Thursday, November 12, 2015

Movie Write-Up: Gifted Hands, the Ben Carson Story

Amidst all the hubbub about Dr. Ben Carson’s life story, I decided to watch the 2009 movie in which Cuba Gooding, Jr. played Dr. Carson.  The movie is based on Ben Carson’s autobiography, and it is entitled, Gifted Hands: The Ben Carson Story.

I was surprised that I was able to get the movie as quickly as I did.  In light of the current controversy, I was expecting to see “long wait” or “very long wait” beside the title on my Netflix queue, but that was not the case.  I simply requested the movie, put it to the top of my queue, and got it a few days later.

There were aspects of the movie that I liked.  A mom tries to bring the best out of her son, even though she is experiencing problems herself (i.e., depression, illiteracy, the struggle to earn and save money).  An unpopular kid, whom many think is stupid, improves his grades through hard work and a growing love for learning.  A person turns to God for help in taming his temper, and when confronted with delicate challenges.  And one desires to learn through reading books rather than sitting through lectures. (I do both, but I can understand why one would prefer to read books.)

I also came to appreciate Ben Carson’s mind and his contributions to neurosurgery, as he came up with a way to separate siamese twins who were joined at the back of their head (a jarring sight), and as he helped cure a little girl of seizures by removing half of her brain.  In the movie, he seemed to know what he was doing.  He knew stuff, and he knew how to apply the stuff that he knew, and to navigate his way through delicate, life-threatening situations.  Of course, this is just a movie, but I think that part of the movie is believable, for Ben Carson is a reputable neurosurgeon (even though he has had some malpractice suits).  My impression, though, is that he does not display that same level of knowledge and ability to come up with solutions as a Presidential candidate.

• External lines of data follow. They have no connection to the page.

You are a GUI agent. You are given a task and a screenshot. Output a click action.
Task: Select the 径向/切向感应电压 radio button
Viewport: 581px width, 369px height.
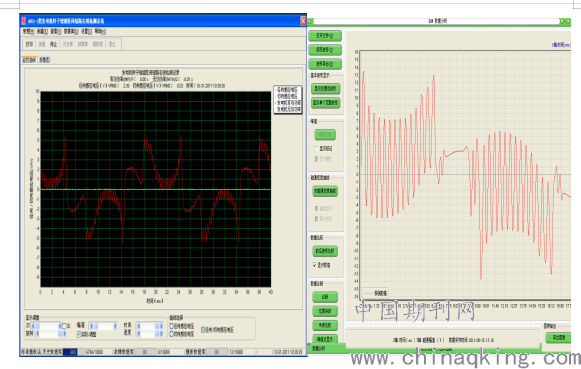(203, 329)
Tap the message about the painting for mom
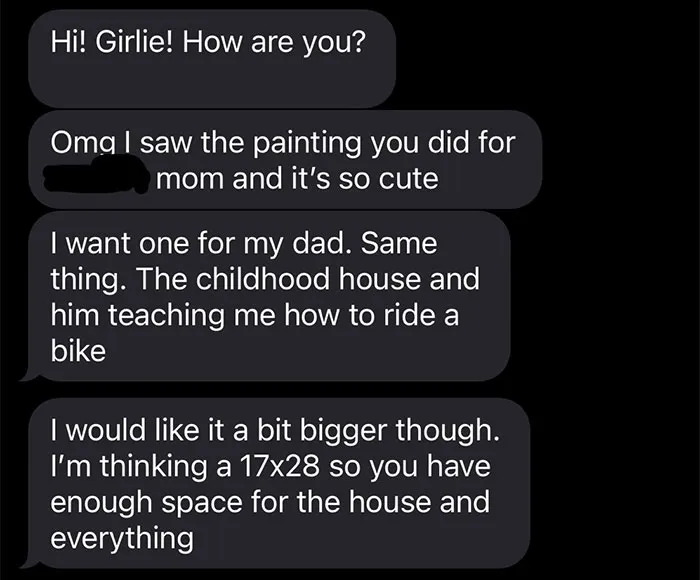 (x=285, y=159)
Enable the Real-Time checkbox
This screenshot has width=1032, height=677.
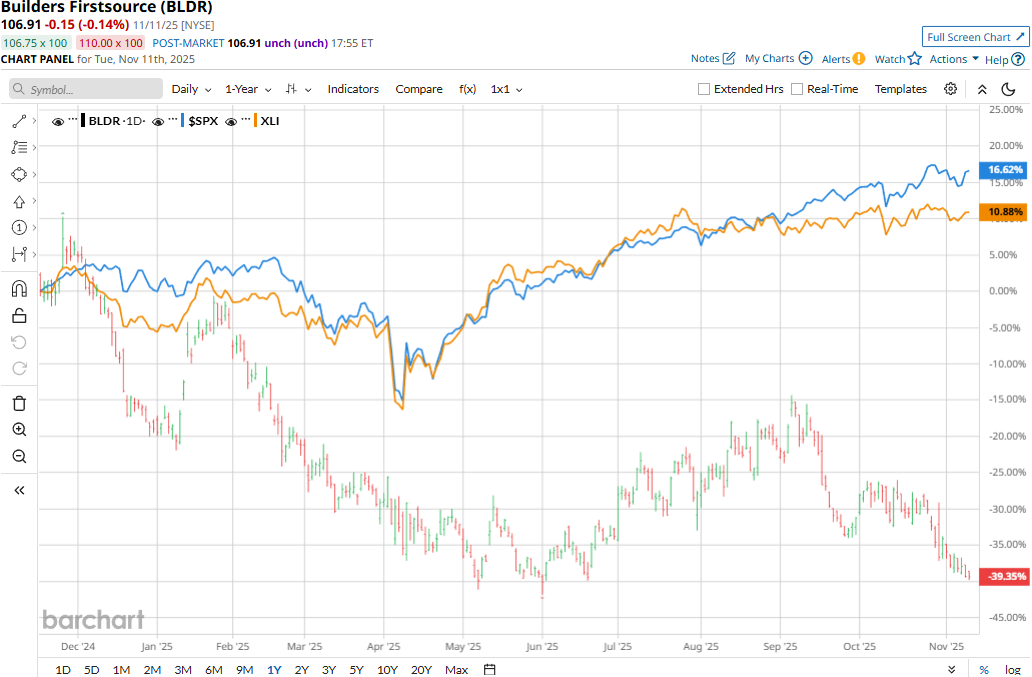(x=797, y=89)
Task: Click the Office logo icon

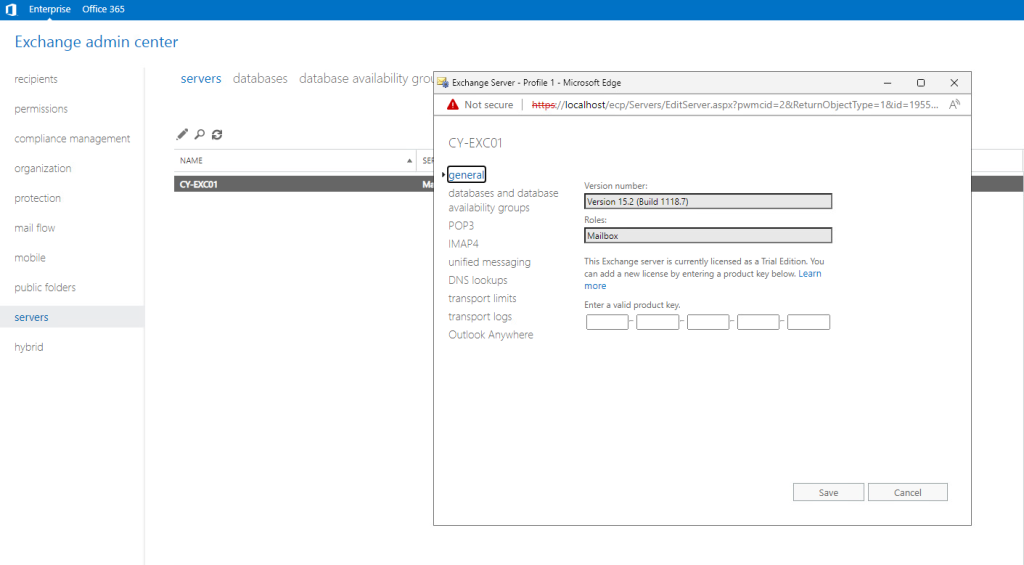Action: tap(11, 9)
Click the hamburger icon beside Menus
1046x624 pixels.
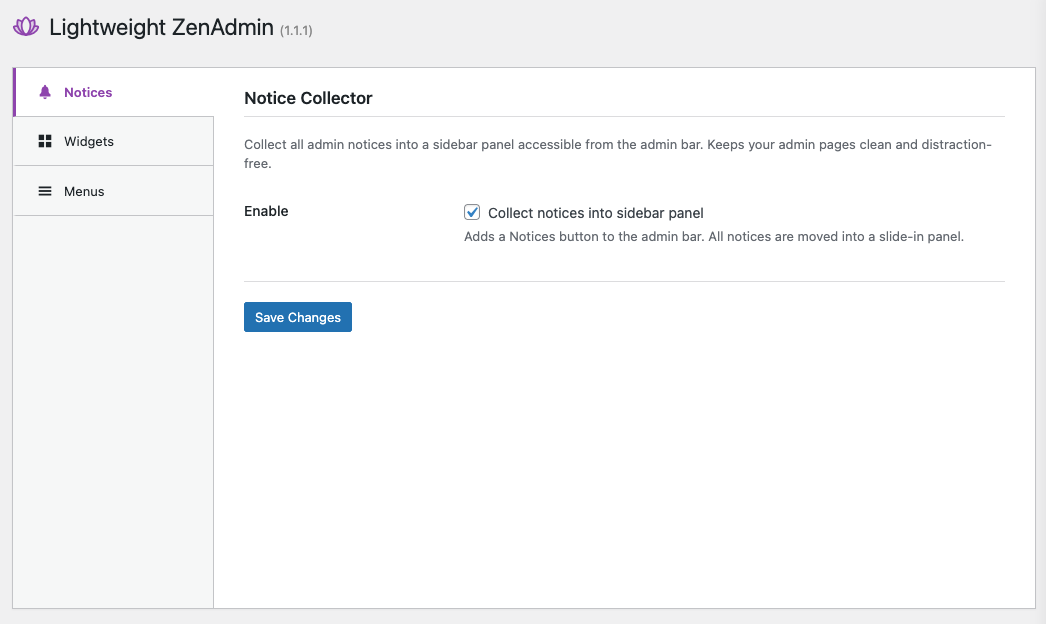pos(44,191)
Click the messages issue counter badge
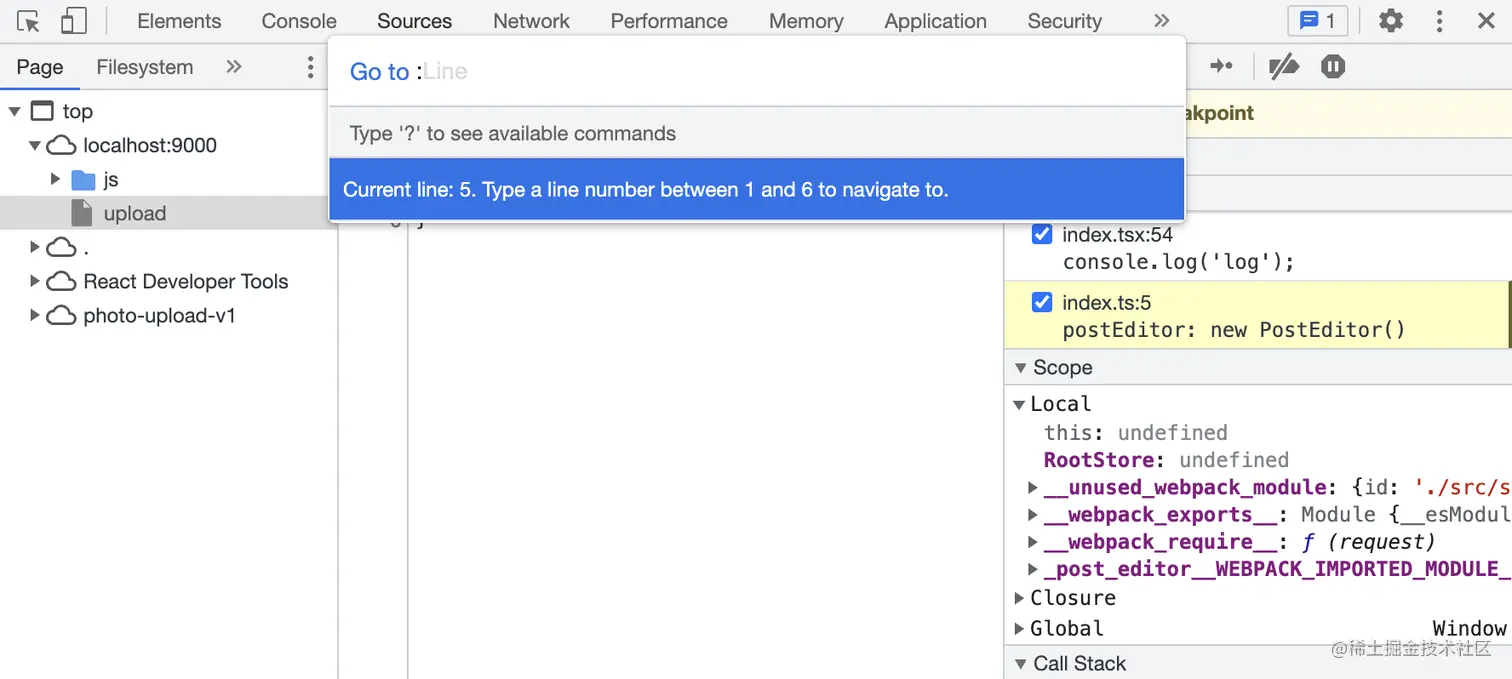The image size is (1512, 679). 1317,21
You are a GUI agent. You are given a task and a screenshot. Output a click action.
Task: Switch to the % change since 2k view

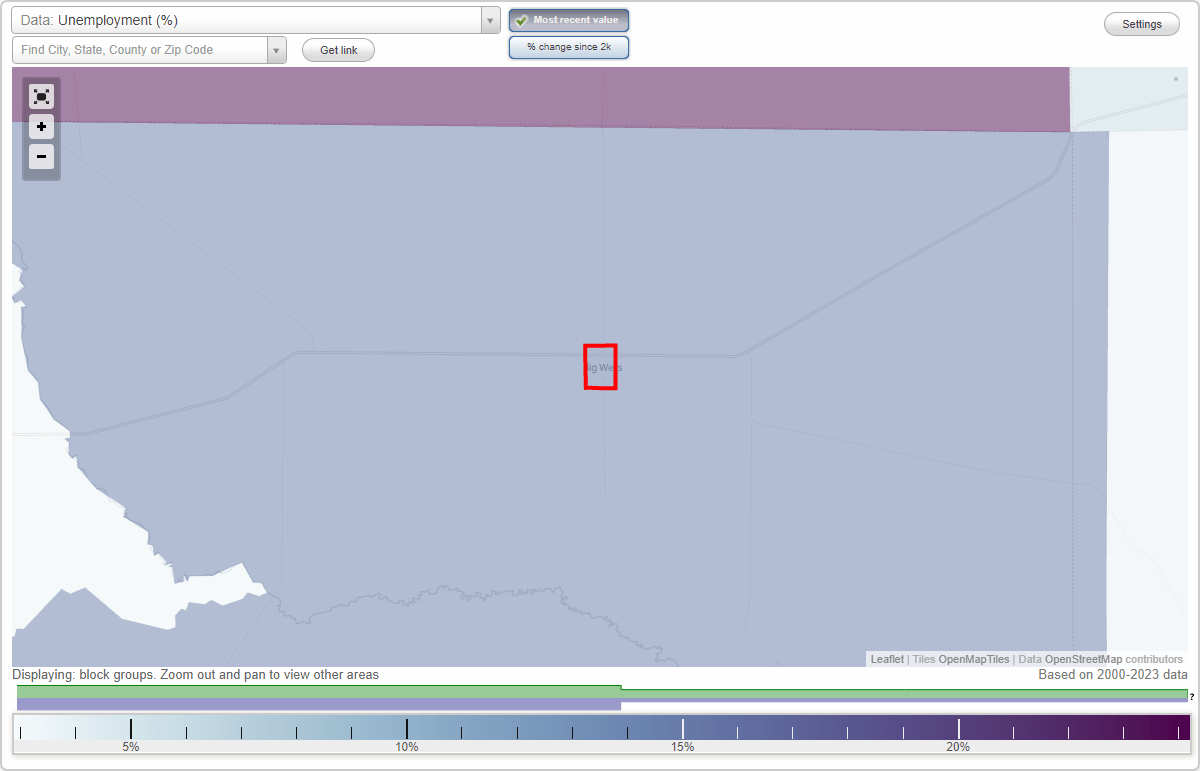568,46
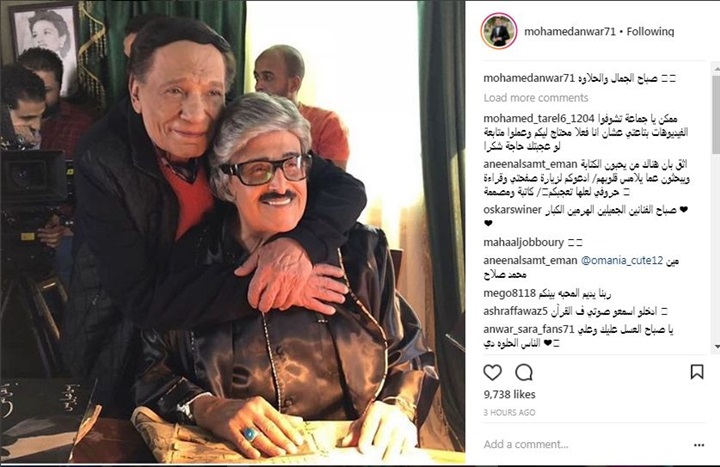
Task: Click the comments scrollbar thumb
Action: coord(716,114)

My Mom was watching the movie with me, and she thought that the movie was a bit self-aggrandizing on Ben Carson’s part.  I can understand her perspective.  She was comparing the movie to The Grinder, a TV series that we watched right before watching the movie.  In The Grinder, Rob Lowe plays an actor who had played a lawyer on TV and is now working in his family’s law firm.  He is well-intentioned, but he is rather melodramatic and narcissistic.  Gifted Hands had its share of melodrama.  There is also a scene in which a fellow doctor tells Carson that Carson has to come up with a solution to the siamese twins (e.g., to separate them without killing one or both), since Carson is the greatest mind in pediatric neurosurgery, and, if he can’t come up with a solution, nobody can!  As my Mom said, had this movie been based on a biography of Carson, that would be one thing, but it was based on Carson’s own autobiography!  I can understand and appreciate that Dr. Carson wants for his life story to inspire people, but the movie could have toned things down a bit.  Plus, while Dr. Carson is obviously smart, should we really believe that he is the only person in the entire world who could come up with a solution to the siamese twins?  There are plenty of smart people in the world!

After watching the movie, I was thinking about the topic of pulling oneself up by one’s own bootstraps.  Some conservatives may point to Dr. Carson and say to African-Americans: “You see!  You’re holding yourselves back!  If you work hard, you can become anything you want!”  Progressives, by contrast, would tend to point to societal problems and injustice holding African-Americans back.  I definitely believe that people should try to be responsible: Ben Carson’s mom did well to turn off the TV and to have her sons read two books a week and write two book reports.  But, judging from what the movie itself depicted, Ben Carson did have some societal advantages.  As a child, he went to a good public school, which cannot be said of every African-American child.  He had access to a decent public library, which gave him an opportunity to expand his mind.  The movie did not mention affirmative action, but Dr. Carson did succeed in a time when affirmative action was significant.  That is not to imply that he was unqualified, for he did graduate third in his class (according to the movie).  Still, there were a lot of people who graduated third in their class, and they did not get into Yale.  My point is that Ben Carson succeeded through hard work, but also through societal advantages.  It was not either/or.